Published Aug 1, 2015 7:49 PM by The Maritime Executive

The NGO Shipbreaking Platform published its sixth South Asia Quarterly Update stating that a spate of recent deaths indicates that there is still a lack of safety equipment being used in the industry. 

The report gives an overview of the shipbreaking actives in Bangladesh, India and Pakistan, and the impact of substandard shipbreaking practices. The report also reveals that six Bangladeshi workers were killed during the second quarter 2015 and several more were injured. Five of the workers died in the month of July alone.

The NGO asserts the yards in Bangladesh do not provide the workers with the necessary safety equipment, citing the case of a 40-year-old worker who fell to his death because he wasn’t wearing a safety harness. In another case, a 15-year-old boy was severely injured while working at the yard of the ATL Group. A steel plate fell and crushed his leg, and the yard owner refused to pay for his treatment.

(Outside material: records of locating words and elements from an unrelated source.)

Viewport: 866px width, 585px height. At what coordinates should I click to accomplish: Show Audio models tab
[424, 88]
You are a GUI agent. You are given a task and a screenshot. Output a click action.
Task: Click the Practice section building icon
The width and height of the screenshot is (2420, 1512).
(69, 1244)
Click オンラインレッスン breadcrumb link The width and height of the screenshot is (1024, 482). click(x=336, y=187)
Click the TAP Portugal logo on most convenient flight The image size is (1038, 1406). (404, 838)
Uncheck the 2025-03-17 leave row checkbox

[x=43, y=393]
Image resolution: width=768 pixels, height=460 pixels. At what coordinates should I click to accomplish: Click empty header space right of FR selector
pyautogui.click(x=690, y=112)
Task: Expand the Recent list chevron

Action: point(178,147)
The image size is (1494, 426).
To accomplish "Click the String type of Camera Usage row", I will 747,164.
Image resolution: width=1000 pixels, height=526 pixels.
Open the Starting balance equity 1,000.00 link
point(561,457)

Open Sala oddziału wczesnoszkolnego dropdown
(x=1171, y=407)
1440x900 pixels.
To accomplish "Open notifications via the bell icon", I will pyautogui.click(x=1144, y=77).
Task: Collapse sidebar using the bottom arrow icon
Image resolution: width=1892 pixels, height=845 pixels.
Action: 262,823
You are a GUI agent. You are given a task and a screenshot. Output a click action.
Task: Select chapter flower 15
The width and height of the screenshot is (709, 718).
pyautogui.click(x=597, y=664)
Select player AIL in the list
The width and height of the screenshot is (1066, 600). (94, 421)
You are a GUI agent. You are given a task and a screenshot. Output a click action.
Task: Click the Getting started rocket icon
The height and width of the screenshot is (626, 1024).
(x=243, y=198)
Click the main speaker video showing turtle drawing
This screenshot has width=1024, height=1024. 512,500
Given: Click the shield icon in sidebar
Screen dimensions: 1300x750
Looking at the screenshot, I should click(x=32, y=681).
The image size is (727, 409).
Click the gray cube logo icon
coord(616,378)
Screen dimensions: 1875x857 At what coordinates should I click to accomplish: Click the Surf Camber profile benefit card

Meanwhile, it is illegal to employ young workers in hazardous industries such as shipbreaking under Bangladesh’s labor laws. The report states that despite the regularity of these accidents, no steps have been taken to address prevention issues. Ziri Subedar and Ferdous steel are two of the yards mentioned in the report.

The Winds of Change

However, positive developments are underway in some scrapping facilities.

Maria Bruun Skipper, Director of the Danish Shipowners' Association (DR) recently visited Alang Beach in India, where over 40 percent of the world’s ships are dismantled. It is a place which has regularly been subject to harsh international criticism for its lack of safety and environmental consideration.
 
Skipper visited four of the 175 or so scrapping facilities in the area. One conclusion she made is that some of the scrapping facilities in Alang Beach have undergone a positive development in order to comply with the requirements that will be set by the forthcoming Hong Kong Convention. 

India implemented the Ship Recycling Code in 2013, which requires undertakings in relation to the environment and the working environment – especially handling of hazardous waste, sampling of water and soil, training of workers and health care. 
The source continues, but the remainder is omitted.